Um pouco mais sobre a Ilha de Páscoa
A ilha de Páscoa fica no meio do Oceano Pacífico a 3.700 km da costa chilena e a 4.000 km do arquipélago do Tahiti. Ela foi anexada ao Chile em 1888.
A Lan Chile realiza vôos constantes para lá.
O clima da ilha é muito semelhante ao clima do sudeste brasileiro, na maior parte do ano a temperatura se mantém estável em 25 graus. Uma chuva típica de regiões subtropicais pode cair no final da tarde, porém nunca dura muito.
A alta temporada vai de janeiro a março, sendo que na última semana de janeiro e a primeira de fevereiro acontece à maior festa da ilha, o Tapati. No inverno, que vai de maio a agosto chove muito, mais para quem quiser curtir as pedaladas com sossego os outros meses são ideais.

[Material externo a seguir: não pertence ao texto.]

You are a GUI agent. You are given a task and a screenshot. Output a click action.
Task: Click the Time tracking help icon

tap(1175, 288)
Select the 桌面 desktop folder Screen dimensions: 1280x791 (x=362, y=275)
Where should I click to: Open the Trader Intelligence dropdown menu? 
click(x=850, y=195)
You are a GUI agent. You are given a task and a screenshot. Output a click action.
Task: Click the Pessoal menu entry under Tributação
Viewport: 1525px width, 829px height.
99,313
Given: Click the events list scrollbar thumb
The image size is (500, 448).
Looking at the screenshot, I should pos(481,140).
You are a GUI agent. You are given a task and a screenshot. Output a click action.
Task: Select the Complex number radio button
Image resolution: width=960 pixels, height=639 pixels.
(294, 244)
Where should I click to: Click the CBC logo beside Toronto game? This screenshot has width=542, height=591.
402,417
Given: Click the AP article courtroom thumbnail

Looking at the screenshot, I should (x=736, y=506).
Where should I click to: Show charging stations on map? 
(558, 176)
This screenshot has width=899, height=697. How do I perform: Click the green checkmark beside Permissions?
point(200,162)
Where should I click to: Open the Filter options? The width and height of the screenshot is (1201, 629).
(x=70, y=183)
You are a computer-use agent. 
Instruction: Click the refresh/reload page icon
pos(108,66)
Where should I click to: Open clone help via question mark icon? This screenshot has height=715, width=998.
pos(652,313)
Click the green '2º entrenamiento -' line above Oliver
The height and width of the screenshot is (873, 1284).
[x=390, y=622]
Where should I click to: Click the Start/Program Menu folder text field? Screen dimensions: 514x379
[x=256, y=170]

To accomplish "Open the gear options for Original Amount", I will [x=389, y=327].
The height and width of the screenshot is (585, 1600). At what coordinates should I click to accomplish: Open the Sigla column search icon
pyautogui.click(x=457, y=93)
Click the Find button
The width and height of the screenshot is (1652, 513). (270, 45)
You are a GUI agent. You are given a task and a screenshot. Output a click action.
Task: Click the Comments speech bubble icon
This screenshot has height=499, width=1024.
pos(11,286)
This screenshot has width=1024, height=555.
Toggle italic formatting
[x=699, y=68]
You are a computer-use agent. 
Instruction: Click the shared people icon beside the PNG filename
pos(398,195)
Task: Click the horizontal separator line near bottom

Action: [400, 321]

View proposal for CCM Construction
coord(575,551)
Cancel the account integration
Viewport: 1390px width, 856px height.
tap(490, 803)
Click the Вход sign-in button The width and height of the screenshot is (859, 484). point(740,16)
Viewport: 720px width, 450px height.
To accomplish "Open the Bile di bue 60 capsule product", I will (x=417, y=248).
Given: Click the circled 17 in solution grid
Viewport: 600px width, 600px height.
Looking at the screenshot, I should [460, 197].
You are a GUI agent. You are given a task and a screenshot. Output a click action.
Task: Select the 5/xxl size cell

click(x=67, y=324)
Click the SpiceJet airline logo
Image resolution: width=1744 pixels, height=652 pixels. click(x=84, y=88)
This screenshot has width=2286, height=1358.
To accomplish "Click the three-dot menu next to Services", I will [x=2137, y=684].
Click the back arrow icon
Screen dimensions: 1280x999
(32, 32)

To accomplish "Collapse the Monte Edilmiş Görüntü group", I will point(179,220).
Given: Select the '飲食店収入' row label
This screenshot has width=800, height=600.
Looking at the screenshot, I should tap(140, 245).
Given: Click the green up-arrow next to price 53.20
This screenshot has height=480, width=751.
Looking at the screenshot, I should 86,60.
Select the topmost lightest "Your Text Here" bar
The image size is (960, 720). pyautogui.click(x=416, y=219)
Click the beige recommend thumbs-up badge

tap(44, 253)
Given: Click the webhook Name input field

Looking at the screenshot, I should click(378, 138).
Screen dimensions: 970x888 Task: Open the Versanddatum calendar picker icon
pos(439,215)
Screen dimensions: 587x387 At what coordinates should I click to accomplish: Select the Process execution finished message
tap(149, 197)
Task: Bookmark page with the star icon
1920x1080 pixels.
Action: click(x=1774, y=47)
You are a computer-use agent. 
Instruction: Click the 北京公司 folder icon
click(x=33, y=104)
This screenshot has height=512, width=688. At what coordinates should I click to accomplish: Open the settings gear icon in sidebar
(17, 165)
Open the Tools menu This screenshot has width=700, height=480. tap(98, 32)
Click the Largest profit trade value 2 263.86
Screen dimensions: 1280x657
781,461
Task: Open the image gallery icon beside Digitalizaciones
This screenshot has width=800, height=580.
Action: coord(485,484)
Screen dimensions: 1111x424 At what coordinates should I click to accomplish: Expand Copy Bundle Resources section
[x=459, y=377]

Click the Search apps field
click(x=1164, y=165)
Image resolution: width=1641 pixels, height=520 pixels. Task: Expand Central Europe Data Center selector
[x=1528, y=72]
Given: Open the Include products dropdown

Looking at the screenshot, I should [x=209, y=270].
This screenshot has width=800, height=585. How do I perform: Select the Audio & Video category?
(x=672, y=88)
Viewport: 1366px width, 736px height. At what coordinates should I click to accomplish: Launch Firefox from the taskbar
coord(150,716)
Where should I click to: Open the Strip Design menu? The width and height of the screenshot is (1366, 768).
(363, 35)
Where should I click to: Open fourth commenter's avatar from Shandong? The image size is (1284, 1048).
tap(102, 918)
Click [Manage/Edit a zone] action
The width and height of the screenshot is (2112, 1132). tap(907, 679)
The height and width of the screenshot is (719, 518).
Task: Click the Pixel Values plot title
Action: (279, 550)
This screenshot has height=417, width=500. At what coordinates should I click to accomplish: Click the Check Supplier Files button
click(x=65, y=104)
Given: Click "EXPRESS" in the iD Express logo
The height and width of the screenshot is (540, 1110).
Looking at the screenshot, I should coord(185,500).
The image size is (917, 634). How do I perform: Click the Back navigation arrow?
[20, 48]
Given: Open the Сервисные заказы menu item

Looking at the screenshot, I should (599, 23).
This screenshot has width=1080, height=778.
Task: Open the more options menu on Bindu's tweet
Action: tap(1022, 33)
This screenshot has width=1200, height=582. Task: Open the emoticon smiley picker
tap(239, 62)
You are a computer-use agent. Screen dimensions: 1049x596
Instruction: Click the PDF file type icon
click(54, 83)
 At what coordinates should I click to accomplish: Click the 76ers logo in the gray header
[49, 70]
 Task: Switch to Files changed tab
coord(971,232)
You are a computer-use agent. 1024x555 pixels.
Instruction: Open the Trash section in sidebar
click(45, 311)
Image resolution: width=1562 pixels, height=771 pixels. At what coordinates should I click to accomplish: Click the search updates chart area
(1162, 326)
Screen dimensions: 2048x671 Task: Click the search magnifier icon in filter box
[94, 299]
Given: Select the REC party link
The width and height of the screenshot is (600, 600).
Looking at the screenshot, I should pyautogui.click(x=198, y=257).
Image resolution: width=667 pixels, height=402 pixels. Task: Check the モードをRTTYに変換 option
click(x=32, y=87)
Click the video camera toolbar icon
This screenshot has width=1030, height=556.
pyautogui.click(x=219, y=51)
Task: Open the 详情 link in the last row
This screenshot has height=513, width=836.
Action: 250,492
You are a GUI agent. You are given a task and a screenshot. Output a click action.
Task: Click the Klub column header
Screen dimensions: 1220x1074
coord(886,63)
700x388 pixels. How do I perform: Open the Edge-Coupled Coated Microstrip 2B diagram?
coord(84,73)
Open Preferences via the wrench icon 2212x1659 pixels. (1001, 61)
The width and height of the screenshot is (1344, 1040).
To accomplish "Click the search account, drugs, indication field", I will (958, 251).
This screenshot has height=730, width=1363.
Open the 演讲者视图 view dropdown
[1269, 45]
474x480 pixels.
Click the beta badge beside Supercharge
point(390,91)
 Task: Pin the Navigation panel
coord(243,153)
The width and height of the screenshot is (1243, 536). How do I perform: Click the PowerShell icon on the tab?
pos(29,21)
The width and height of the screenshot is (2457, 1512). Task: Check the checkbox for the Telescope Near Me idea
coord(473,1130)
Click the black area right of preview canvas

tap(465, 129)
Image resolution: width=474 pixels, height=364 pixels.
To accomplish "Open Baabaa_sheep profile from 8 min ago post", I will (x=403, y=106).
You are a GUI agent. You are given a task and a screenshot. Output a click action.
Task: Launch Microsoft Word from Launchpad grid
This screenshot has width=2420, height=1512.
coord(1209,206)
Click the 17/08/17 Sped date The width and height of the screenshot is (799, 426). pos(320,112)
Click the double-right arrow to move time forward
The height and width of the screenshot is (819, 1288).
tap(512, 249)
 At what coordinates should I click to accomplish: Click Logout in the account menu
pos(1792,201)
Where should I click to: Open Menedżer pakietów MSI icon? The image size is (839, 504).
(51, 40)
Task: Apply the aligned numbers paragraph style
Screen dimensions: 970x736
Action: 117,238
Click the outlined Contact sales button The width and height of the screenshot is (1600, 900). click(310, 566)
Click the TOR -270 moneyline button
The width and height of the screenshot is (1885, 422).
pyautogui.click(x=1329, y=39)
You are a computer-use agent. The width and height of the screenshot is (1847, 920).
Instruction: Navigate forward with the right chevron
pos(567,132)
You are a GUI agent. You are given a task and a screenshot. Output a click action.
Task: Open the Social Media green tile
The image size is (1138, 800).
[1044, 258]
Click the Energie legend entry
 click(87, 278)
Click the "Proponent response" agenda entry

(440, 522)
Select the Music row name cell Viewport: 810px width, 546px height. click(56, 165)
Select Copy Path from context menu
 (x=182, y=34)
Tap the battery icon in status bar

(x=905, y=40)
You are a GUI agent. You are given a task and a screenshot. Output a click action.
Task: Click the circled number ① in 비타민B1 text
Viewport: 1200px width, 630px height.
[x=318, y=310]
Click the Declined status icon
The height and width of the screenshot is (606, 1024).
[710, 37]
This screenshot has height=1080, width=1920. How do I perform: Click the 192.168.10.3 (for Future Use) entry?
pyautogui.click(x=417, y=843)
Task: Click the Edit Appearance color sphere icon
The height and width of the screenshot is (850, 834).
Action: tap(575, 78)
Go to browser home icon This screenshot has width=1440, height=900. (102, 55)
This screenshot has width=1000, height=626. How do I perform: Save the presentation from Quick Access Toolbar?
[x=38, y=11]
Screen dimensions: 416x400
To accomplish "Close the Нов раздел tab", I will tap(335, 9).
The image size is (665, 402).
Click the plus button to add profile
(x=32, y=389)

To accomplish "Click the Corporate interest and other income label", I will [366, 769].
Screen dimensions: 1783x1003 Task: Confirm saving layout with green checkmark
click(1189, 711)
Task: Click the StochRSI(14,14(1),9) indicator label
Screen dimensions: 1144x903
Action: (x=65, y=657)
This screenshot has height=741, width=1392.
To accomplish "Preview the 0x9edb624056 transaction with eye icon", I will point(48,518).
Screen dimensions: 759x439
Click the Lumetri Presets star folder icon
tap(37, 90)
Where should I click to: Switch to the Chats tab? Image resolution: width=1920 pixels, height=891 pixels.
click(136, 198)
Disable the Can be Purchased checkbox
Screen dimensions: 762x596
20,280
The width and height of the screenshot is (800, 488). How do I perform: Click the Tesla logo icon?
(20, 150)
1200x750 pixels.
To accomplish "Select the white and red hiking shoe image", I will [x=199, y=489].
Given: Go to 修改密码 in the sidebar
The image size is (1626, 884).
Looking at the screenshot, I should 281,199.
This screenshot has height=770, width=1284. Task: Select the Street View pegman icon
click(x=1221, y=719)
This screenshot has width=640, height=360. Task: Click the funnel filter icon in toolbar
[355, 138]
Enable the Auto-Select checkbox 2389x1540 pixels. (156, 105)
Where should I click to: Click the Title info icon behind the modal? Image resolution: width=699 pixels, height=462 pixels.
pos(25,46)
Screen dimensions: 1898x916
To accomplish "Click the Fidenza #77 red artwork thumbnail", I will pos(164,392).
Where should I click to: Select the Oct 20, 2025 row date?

Lugar para comer também não falta na ilha, à base da culinária pascoense é o pescado (atum e corvinas),
Um dos maiores acontecimentos na ilha de Páscoa foi à filmagem durante oito meses do filme Rapa Nui, de Kevin Costner. Só que devido à história fantasiosa demais o filme foi renegado pelos rapa nui. Neste tempo todo de filmagem uma equipe de 200 pessoas se mudou para ilha, inclusive Kevin Costner e impôs um ritmo americano ao dia a dia de Hangaroa. A chegada dos americanos provocou também uma febre de consumo entre os moradores da ilha. Quase todos os nativos rapa-nui participaram das filmagens como figurantes e receberam caches por isso.
Festa do Tapati
Tapati significa semana em rapanui, mas a festa já dobrou sua duração inicial. Acontece no último final de semana de janeiro e primeiro final de semana de fevereiro. A festa foi criada para lembrar e preservar as tradições culturais genuínas da ilha, mais se transformou rapidamente no maior festival de toda a Polinésia, atraindo mais de 15 mil turistas a cada ano. A festa é uma gincana com a participação unânime dos rapanui. O objetivo final é a eleição da jovem rainha, que recorda a antiga escolha da virgem oferecida ao Tangata Manu, o homem-pássaro.
As equipes candidatas passam por várias provas esportivas e culturais, como a exibição de grupos de dança folclórica, concursos de pintura corporale disputas entre artesãos para a escultura de pequenos moais. Uma das provas mais empolgantes acontece nas bordas do vulcão Rano Raraku, onde jovens disputam uma espécie de triátlon que une a travessia a nado do lago vulcânico, voltas completas na cratera e uma corrida com pés descalços e dois enormes cachos de bananas nas costas.